Немецкий барон — борец «за единую и неделимую» — летом и осенью 1920 г. отчаянно пытался найти себе союзников. Он послал несколько эмиссаров к Махно, но батька повел себя уклончиво, а позже встал на сторону красных. Более успешными стали переговоры с украинскими националистами. Так, в конце августа в Севастополь прибыла делегация от одного из крупнейших украинских повстанческих отрядов генерала М. Омельяновича-Павленко. А в конце сентября в Крым явилась делегация заграничного Украинского национального комитета в составе председателя С.К. Маркотуна, генерального секретаря Б.В. Цитовича и члена комитета П.М. Могилянского. Организация эта была создана в Париже в 1919 г., а ее отделения действовали в США, Константинополе и в некоторых славянских странах.

Велись Врангелем переговоры и с правительством Пилсудского. В Севастополь из Варшавы прибыл князь B.C. Любомирский. Князь заявил севастопольским журналистам: «Руководящие польские круги чрезвычайно сочувственно относятся к заключению союза с генералом Врангелем. Я убежден, что этот союз будет заключен в самом ближайшем будущем».

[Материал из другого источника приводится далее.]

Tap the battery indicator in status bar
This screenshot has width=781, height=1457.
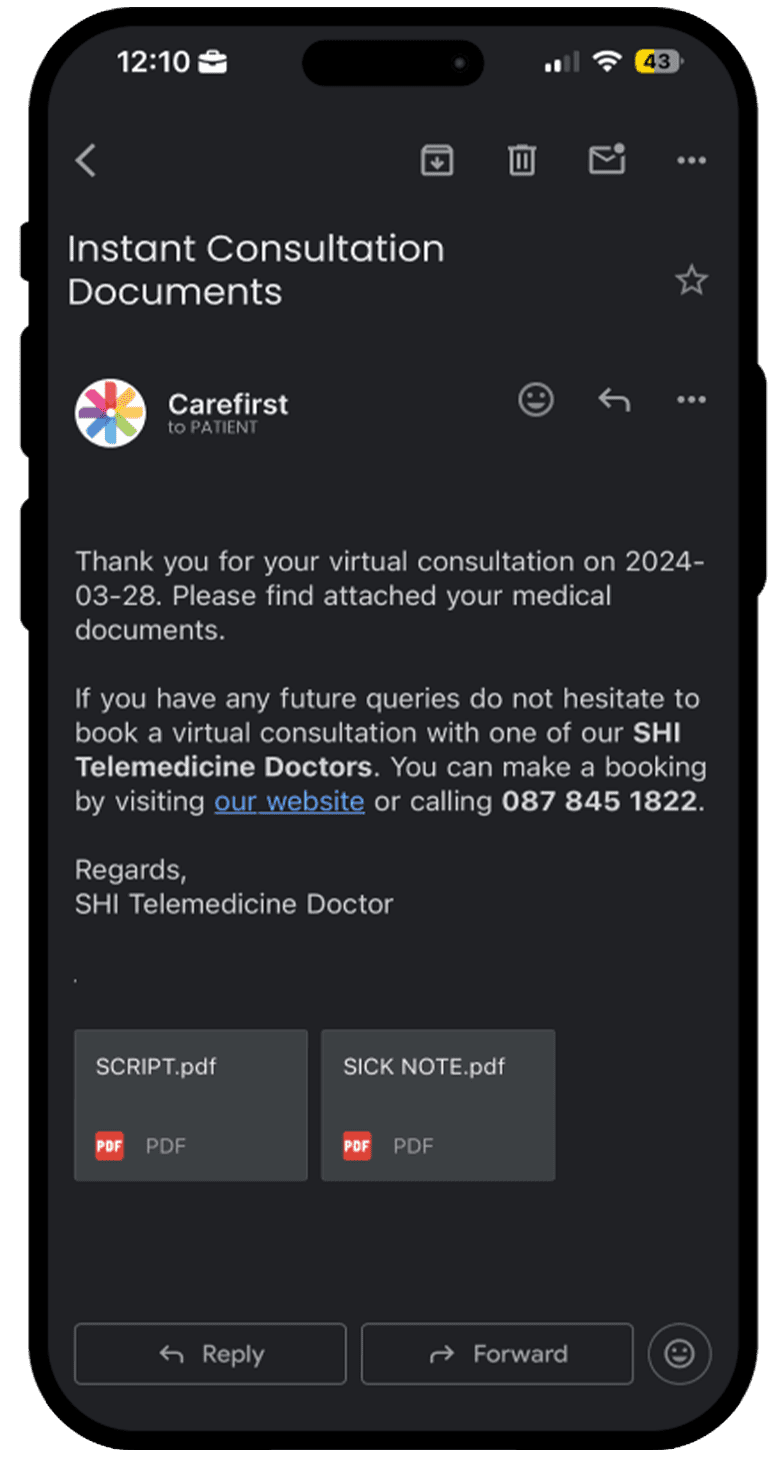(658, 62)
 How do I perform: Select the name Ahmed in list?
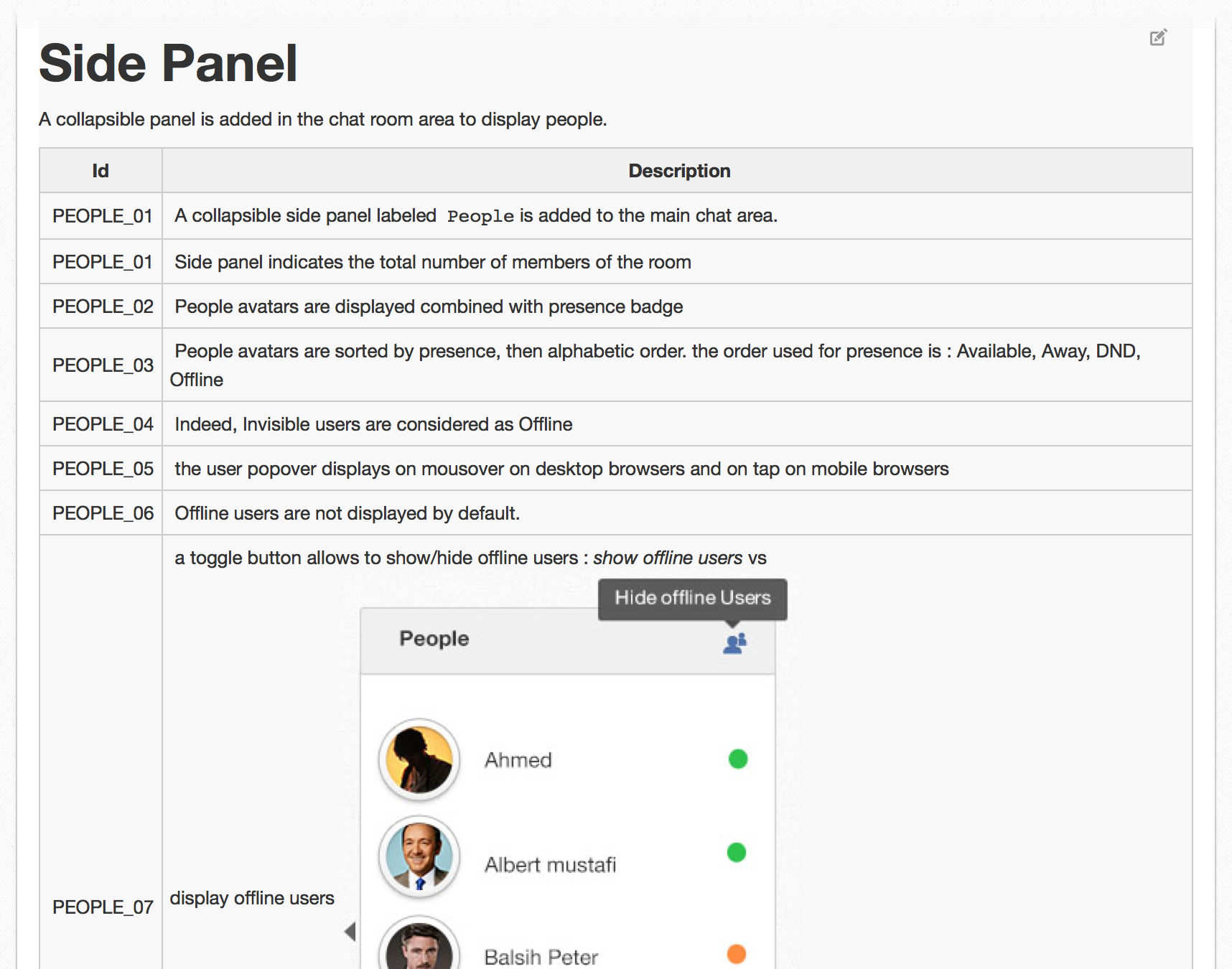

Однако 12 октября 1920 г. Советская Россия и Польша подписали перемирие. Теперь у Красной Армии в европейской части страны остался один враг — Врангель.

15 октября красные перешли в решительное наступление. 30 октября был взят Мелитополь, белые с трудом ушли за Перекоп, потеряв в боях за Северную Таврию не менее 40 процентов своего личного состава.


Глава 5. ВЕЛИКИЙ ИСХОД

Взятие красными Перекопа, а затем и Крыма — это один из главных мифов нашей истории XX века. Самое удивительное, что этот миф старательно создавался и советскими, и эмигрантскими историками, которые почти в унисон расписывали неприступные укрепления, многочисленную тяжелую артиллерию и т.д.

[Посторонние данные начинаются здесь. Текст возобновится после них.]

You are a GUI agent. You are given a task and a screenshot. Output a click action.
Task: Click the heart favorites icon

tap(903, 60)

Врангель, осмотрев 30 октября 1920 г. Перекопские позиции, самодовольно заявил находившимся при нем иностранным представителям: «Многое сделано, многое предстоит еще сделать, но Крым и ныне уже для врага неприступен».

Миф о неприступности Перекопа немедленно был растиражирован крымскими газетами. После взятия Перекопа миф был еще более раздут красной пропагандой. В энциклопедии «Гражданская война и военная интервенция в СССР» говорится: «В.И.Ленин, оценивая Перекопско-Чонгарскую операцию, писал: «Одна из самых блестящих страниц в истории Красной Армии — есть та полная, решительная и замечательно быстрая победа, которая одержана над Врангелем» (ПСС, т. 42, с. 130)»{53}.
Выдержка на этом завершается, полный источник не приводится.